PubMed search results for the search term “nerve transfer,” by year.

There were limitations to this study. The absolute number of nerve transfers in this cohort was low, and the data set did not reflect the absolute rates of nerve transfers or nerve reconstruction procedures within the United States. Surgeon experience may also have a factor in the rates of nerve transfers in this cohort. Newly trained surgeons may avoid procedures that have less supportive outcome data until they are beyond their board collection period. In addition, these data do not reflect procedures that candidates may have performed in collaboration with a more senior surgeon. The data for this study also reflect only the practices of orthopedic surgeons and do not account for those of plastic surgeons or neurosurgeons, because the case log data from the American Board of Plastic Surgery and American Board of Neurological Surgery are unavailable for research purposes. Nevertheless, we expect that similar trends would be found among newly trained plastic surgeons and neurosurgeons. Moreover, the case log data for the Subspecialty Certificate in Surgery of the Hand (formerly the Certificate of Added Qualifications) examination were not included in this analysis, nor are they available for research use. Still, the ABOS Part II case log database provides data that are rich with procedure specificity owing to the nature of how candidates must submit their case logs.

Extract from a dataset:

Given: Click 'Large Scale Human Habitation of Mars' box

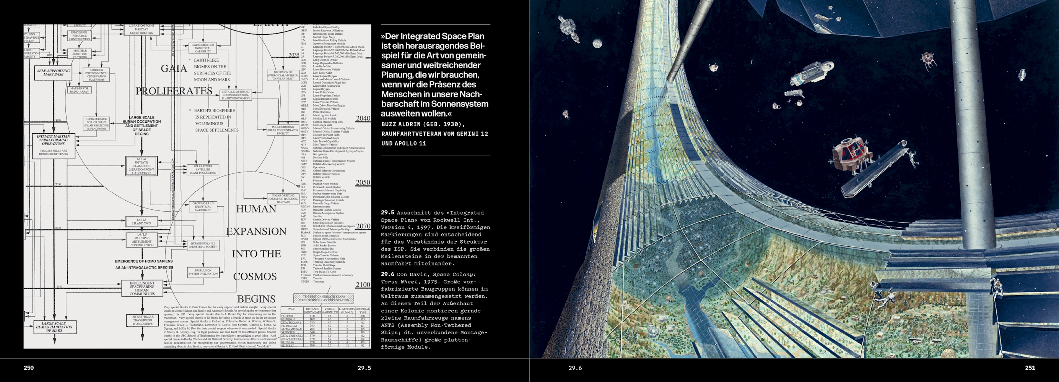Looking at the screenshot, I should pos(54,327).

The data also reflect the practices of surgeons across the entire United States and are not limited by region compared with state-level data sets.

Ultimately, this study quantified trends in nerve transfer surgery, providing insight into current practices of newly trained orthopedic surgeons: they are increasingly performing nerve transfer procedures, but at a slow rate. These results may reflect the slow adoption of these procedures in this surgeon population because of a need for further outcomes studies for nerve transfers in distal peripheral nerve injuries. More specifically, future studies are needed to examine patient-reported outcomes to evaluate the comparative effectiveness of different surgical techniques for nerve reconstruction and to identify reasons for variability in outcomes of nerve reconstruction surgery with the ultimate goal of guiding surgeons’ decision-making for complex nerve injuries.